Hal tersebut, tentu berdampak buruk terhadap umat Islam, yaitu semakin menguatnya hegemoni tsaqafah kapitalisme ke tubuh umat di Indonesia akan mengikis nilai dan ajaran islam. Bahkan, pengikisan itu akan berjalan cepat karena difasilitasi oleh negara melalui kebijakan dan program.
Islam memberikan tuntunan bagaimana bersikap terhadap orang yang memusuhi agama Allah. Apalagi jika banyak kebijakan yang menyengsarakan umat islam. Dalam Islam, negara-negara di dunia hanya dibagi dua, darul Islam dan darul kufur. Islam juga sudah menentukan tuntunan bersikap terhadap negara kafir sesuai posisi negara tersebut terhadap Daulah Islam. Tuntunan Islam ini seharusnya menjadi pedoman setiap muslim, terlebih penguasa. Apalagi di tengah penjajahan Palestina yang mendapat dukungan dari penguasa Barat. Sikap kita harus tegas dan keras terhadap mereka, bukan malah bersikap manis dan lembut. Inilah yang Allah Swt. nyatakan saat menggambarkan sikap Baginda Rasulullah saw. dan umat beliau, “Muhammad Rasulullah dan orang-orang yang bersama dengan ia itu bersikap keras terhadap kaum kafir dan berlemah lembut kepada sesama mereka (kaum muslim).” (QS Al-Fath [48]: 29).
Perancis terkategori sebagai kafir harbi fi’lan. Dengan demikian, sikap kaum muslim bahkan negara seharusnya memerangi bukan malah berpelukan erat dan menjalin kerjasama. Terhadap kafir harbi fi’lan (de facto), yaitu negara kafir yang kebijkannya sering merugikan Islam maka hukum bermuamalah dengan mereka adalah haram, baik hubungan dagang, hubungan diplomatik, dll. Syekh Taqiyuddin an-Nabhani menjelaskan, “Adapun jika negara tersebut adalah negara kafir harbi fi’lan (seperti Israel, Perancis,AS,dll), tidak boleh berdagang dengan negara tersebut, baik barang dagangannya itu senjata, bahan makanan, maupun barang yang lainnya. Ini karena perdagangan dengan negara tersebut bisa memperkuat negara itu untuk terus bertahan melawan kaum muslim.” Dengan demikian, kerjasama diplomatik bilateral dengan negara tersebut merupakan bentuk pertolongan untuk melakukan dosa dan permusuhan. Ini jelas dilarang (An-Nabhani, An-Nizhâm al-Iqtishâdi fî al-Islâm, hlm. 300).

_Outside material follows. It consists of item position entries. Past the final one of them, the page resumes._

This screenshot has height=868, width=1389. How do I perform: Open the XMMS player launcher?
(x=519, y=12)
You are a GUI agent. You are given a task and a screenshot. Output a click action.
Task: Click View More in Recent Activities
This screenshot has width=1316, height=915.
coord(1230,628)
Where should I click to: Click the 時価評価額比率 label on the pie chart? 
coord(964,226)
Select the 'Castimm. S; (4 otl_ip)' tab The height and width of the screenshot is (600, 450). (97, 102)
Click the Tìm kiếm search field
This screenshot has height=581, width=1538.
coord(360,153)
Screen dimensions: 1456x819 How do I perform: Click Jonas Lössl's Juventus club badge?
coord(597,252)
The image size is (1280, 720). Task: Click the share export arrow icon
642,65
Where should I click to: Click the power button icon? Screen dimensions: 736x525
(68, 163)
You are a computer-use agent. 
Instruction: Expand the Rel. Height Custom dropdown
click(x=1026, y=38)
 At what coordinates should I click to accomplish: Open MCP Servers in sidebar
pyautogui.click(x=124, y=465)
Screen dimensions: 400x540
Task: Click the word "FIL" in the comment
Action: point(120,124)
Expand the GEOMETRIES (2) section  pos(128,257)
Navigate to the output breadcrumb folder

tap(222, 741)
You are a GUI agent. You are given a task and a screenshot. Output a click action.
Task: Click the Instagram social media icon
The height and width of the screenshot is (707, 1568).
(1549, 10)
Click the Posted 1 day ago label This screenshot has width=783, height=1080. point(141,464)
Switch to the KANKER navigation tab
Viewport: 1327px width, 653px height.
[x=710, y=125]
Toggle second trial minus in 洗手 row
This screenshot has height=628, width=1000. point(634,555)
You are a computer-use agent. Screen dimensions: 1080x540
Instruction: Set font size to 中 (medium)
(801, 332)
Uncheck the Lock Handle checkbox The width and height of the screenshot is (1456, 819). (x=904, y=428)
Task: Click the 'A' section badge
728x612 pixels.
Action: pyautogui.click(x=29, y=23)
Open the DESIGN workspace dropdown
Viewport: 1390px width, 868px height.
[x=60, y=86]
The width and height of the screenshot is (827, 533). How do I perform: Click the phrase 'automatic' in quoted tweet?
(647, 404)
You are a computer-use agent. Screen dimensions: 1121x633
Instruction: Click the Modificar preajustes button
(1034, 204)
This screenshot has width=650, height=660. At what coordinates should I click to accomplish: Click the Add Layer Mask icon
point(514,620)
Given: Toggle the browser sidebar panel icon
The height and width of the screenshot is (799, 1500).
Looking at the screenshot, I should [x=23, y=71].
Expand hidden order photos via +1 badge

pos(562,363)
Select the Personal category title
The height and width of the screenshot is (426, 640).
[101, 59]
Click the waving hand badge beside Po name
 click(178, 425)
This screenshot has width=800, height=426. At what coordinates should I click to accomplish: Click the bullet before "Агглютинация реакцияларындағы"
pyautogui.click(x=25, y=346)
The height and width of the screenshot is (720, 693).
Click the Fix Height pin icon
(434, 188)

Contoh yang mashur tentang sikap tegas khalifah atas negara penjajah dan kebijakannya yang menghina Islam. Khalifah Abdul Hamid II akan menghentikan semua penghinaan itu, serta melindungi kehormatan Islam dan umatnya, terhadap Prancis dan Inggris yang hendak mementaskan drama karya Voltaire, yang menghina Nabi Muhammad SAW.
Umat islam seharusnya memiliki negara yang kuat dan berpengaruh dalam konstelasi hubungan negara-negara di dunia sebagaimana pernah diraih oleh Daulah islam dan kekhilafahan selanjutnya. Umat harus berjuang Kembali untuk mewujudlkan khilafah yang menjadi negara adidaya dan disegani negara-negara ini. Sungguh perjuangan penegakan Khilafah adalah perjuangan yang sangat mulia, sebagaimana posisinya sebagai tajul furudh ‘mahkota kewajiban’ dalam keseluruhan ajaran Islam. Terlebih Khilafah yang akan datang adalah Khilafah yang tegak di atas minhaj kenabian. Para pejuangnya disetarakan dengan generasi penegak Khilafah pada masa awal, sedangkan pahalanya dilipatgandakan hingga 50 kali pahala yang diperoleh para sahabat Rasulullah ﷺ. Wallahu a’lam bisshowab.